### [What this task involves]
Each time a line of the listing holds "named", copy that line.

### [Information given]
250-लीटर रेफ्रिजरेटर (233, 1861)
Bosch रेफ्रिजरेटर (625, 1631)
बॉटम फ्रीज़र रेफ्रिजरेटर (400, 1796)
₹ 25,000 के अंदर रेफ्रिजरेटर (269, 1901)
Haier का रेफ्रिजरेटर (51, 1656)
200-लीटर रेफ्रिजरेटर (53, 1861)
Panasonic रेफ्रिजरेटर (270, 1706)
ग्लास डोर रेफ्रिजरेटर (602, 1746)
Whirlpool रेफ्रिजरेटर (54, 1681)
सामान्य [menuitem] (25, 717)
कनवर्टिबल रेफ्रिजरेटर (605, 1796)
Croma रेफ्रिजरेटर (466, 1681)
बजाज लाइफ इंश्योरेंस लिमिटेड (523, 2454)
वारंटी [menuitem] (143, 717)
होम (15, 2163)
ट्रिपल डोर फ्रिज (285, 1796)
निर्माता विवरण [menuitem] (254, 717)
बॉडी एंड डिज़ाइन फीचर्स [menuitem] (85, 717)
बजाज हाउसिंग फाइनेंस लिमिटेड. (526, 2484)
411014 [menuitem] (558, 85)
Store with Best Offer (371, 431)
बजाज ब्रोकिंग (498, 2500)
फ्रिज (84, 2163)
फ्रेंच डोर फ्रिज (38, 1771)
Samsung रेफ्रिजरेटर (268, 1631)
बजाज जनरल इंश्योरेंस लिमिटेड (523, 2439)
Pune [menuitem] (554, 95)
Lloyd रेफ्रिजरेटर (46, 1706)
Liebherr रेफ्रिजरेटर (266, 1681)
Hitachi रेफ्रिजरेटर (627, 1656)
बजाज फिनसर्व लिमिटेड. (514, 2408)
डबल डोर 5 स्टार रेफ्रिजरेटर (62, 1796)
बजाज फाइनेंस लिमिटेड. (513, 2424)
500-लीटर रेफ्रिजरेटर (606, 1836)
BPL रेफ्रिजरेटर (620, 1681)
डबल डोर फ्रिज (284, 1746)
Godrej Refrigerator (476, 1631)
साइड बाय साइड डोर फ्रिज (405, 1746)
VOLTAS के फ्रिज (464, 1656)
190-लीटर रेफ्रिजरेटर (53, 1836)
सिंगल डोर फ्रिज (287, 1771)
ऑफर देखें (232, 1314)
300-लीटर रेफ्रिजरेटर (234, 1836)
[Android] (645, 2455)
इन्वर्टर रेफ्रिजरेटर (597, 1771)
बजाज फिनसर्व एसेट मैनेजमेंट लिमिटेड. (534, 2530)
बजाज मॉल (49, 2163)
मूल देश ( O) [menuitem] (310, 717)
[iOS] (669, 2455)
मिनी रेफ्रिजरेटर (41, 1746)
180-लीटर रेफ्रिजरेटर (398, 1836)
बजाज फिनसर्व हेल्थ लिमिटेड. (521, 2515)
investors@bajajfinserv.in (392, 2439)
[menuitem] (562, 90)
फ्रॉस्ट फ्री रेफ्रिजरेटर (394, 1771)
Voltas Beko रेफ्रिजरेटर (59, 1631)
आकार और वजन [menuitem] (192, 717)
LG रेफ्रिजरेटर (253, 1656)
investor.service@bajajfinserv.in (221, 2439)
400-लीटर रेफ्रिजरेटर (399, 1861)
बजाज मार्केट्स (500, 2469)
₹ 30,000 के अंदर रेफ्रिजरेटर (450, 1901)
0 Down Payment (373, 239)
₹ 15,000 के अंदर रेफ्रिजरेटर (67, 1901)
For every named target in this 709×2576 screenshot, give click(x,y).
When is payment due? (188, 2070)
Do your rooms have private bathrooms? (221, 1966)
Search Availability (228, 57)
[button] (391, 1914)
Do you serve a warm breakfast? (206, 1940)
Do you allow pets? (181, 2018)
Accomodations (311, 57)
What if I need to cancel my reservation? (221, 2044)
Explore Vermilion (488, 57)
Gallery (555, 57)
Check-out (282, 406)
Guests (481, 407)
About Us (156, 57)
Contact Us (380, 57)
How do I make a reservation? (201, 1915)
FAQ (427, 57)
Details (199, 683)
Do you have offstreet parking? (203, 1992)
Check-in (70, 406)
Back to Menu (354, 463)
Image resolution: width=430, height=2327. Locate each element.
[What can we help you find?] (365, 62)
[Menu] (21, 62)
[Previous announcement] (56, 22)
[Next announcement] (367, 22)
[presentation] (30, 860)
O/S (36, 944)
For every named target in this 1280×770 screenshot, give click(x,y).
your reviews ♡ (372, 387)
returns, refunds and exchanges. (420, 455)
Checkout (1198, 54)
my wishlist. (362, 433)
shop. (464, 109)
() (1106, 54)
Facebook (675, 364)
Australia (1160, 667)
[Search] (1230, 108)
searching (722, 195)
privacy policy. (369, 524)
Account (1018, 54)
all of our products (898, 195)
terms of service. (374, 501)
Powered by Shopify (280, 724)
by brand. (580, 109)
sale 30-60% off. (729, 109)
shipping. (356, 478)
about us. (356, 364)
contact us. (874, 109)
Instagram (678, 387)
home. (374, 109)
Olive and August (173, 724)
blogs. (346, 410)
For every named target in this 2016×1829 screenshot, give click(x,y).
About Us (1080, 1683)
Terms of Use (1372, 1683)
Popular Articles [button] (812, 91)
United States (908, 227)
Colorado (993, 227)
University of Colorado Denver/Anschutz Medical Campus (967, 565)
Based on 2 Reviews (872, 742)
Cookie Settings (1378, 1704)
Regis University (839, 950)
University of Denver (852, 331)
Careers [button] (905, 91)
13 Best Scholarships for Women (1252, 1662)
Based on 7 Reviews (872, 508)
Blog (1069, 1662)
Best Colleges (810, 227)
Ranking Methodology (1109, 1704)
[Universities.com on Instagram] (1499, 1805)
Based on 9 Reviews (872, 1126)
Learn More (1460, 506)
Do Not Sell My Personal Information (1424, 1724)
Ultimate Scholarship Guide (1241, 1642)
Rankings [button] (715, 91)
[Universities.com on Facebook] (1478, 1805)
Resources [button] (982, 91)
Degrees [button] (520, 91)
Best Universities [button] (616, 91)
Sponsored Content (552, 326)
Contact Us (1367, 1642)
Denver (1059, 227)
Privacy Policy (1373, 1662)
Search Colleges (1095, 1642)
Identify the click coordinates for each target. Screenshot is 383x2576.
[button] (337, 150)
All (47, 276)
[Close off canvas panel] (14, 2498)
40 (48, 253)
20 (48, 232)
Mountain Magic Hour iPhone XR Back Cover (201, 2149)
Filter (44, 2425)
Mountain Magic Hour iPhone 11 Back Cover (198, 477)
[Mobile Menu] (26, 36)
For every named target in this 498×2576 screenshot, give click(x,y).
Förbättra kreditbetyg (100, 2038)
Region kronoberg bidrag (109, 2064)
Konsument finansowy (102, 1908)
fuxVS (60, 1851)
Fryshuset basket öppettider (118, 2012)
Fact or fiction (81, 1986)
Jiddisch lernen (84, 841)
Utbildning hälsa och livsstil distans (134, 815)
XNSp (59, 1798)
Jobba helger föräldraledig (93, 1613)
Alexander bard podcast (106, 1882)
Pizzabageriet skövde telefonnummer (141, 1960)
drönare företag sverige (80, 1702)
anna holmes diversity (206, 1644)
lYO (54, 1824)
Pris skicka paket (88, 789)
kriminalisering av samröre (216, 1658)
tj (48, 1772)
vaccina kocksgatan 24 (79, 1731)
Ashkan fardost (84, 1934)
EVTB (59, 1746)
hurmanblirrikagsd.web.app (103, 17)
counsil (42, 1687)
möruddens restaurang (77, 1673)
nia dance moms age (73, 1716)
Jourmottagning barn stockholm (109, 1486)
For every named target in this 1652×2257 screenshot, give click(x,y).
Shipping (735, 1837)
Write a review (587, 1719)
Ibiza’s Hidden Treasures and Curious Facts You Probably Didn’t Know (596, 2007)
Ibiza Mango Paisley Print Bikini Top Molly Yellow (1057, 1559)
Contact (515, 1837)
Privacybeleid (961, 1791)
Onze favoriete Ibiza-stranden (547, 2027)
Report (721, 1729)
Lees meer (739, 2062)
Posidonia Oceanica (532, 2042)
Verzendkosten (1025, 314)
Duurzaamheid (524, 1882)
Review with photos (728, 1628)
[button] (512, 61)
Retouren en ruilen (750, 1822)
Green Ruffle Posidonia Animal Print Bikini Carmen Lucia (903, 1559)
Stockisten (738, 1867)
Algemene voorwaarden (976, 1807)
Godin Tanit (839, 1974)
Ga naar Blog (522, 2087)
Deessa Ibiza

### [Answer]
For every named target in this 709×2576 screenshot, give click(x,y).
For every named target in this 1280×770 screenshot, give click(x,y).
For every named target in this 2016×1829 screenshot, give click(x,y).
For every named target in this 498×2576 screenshot, give click(x,y).
For every named target in this 1652×2257 screenshot, give click(x,y).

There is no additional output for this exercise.